Mais le studio refuse et lui impose le britannique Stewart Granger. Acteur important en Grande-Bretagne au cours des années 1940 (on le rencontre dans LES ENNEMIS AMOUREUX de Terence Young, SARABANDE de Basil Dearden...), MGM l'invite à tourner aux USA. LES MINES DU ROI SALOMON est le premier d'une longue série de classiques de l'aventure que Granger tourne pour cette firme durant la décennie. Viennent ensuite, entre autres : SCARAMOUCHE de George Sidney, LE PRISONNIER DE ZENDA de Richard Thorpe, LES CONTREBANDIERS DE MOONFLEET de Fritz Lang...  

Mais Compton Bennett et Granger ne s'entendent pas sur le tournage. On fait donc appel à un second réalisateur, Andrew Marton, célèbre directeur de seconde équipe (il tourne plus tard quelques fameux tours de force comme les courses de char du BEN-HUR de 1959 et de LA CHUTE DE L'EMPIRE ROMAIN d'Anthony Mann). Le projet est si ambitieux qu'on ajoute encore un directeur de seconde équipe et un réalisateur-adjoint ! Aux côtés de Stewart Granger, Elisabeth Curtis est interprétée par Deborah Kerr, célèbre actrice écossaise, alors star de la MGM. Parmi ses films les plus connus, citons LE NARCISSE NOIR de Michael Powell et Emeric Pressburger en 1947, TANT QU'IL Y AURA DES HOMMES de Fred Zinnemann en 1953, et, plus près de notre genre favori, LES INNOCENTS de Jack Clayton de 1961.

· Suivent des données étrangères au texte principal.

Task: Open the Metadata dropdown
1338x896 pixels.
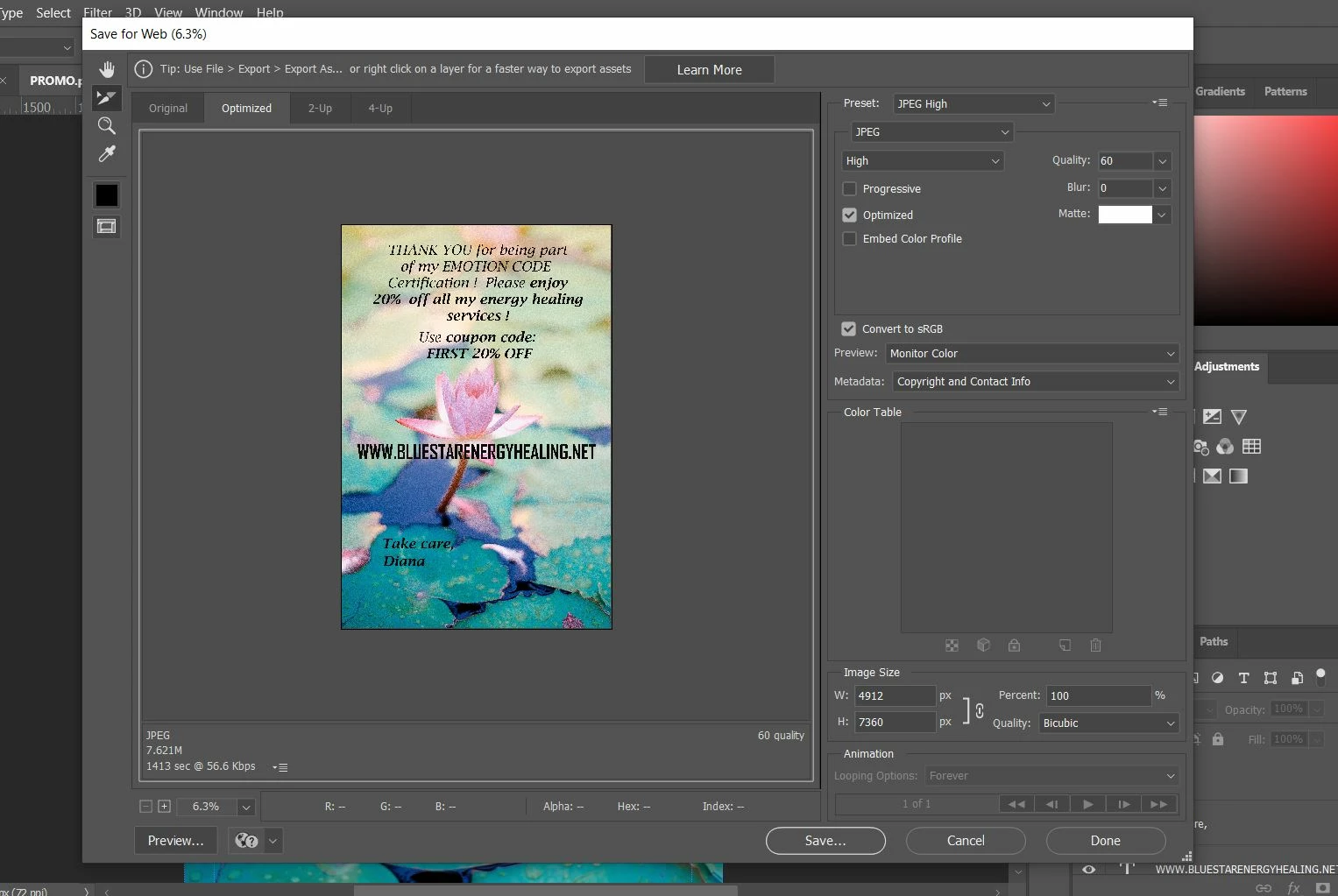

LES MINES DU ROI SALOMON, LE ROMAN

LES MINES DU ROI SALOMON est en premier lieu un des plus célèbres romans d'aventures de l'histoire de la littérature, écrit par le britannique Henry Rider Haggard. Cet écrivain, né en 1856, participe en 1875 à une mission anglaise en Afrique du Sud. Lorsque le territoire du Transvaal est annexé par la Grande-Bretagne, il y devient greffier à la Haute-Cour de Justice. Puis il se fait militaire et enfin éleveur d'autruches. En 1881, il retourne en Angleterre avec femme et enfants. Il y écrit alors des livres sur l'Afrique, avant de se mettre à publier des romans d'aventures dont le troisième, « Les mines du roi Salomon », qui met en scène l'aventurier Allan Quatermain, est un triomphe.  

En 1887, il publie « Elle ou la source de feu », un autre roman d'aventures (plusieurs fois porté au cinéma lui aussi) qui connaît un beau succès. H. Rider Haggard abandonne alors sa carrière d'avocat et voyage beaucoup. Il publie de nombreux romans jusqu'à sa mort en 1925 : « La confrérie » se déroule en Palestine biblique, « Cœur du monde » prend place sous l'empire aztèque, « Eve-la-rouge » se situe au temps de la conquête de l'Angleterre par les Normands... Surtout, il publie régulièrement des œuvres mettant en scène Allan Quatermain ou Elle, voire les deux ensemble. Ami de Rudyard Kipling (l'auteur du « Livre de la jungle » et de « L'homme qui voulut être roi »), il influence aussi Edgar Rice Burroughs, autre grand nom de la littérature d'aventures et créateur de Tarzan.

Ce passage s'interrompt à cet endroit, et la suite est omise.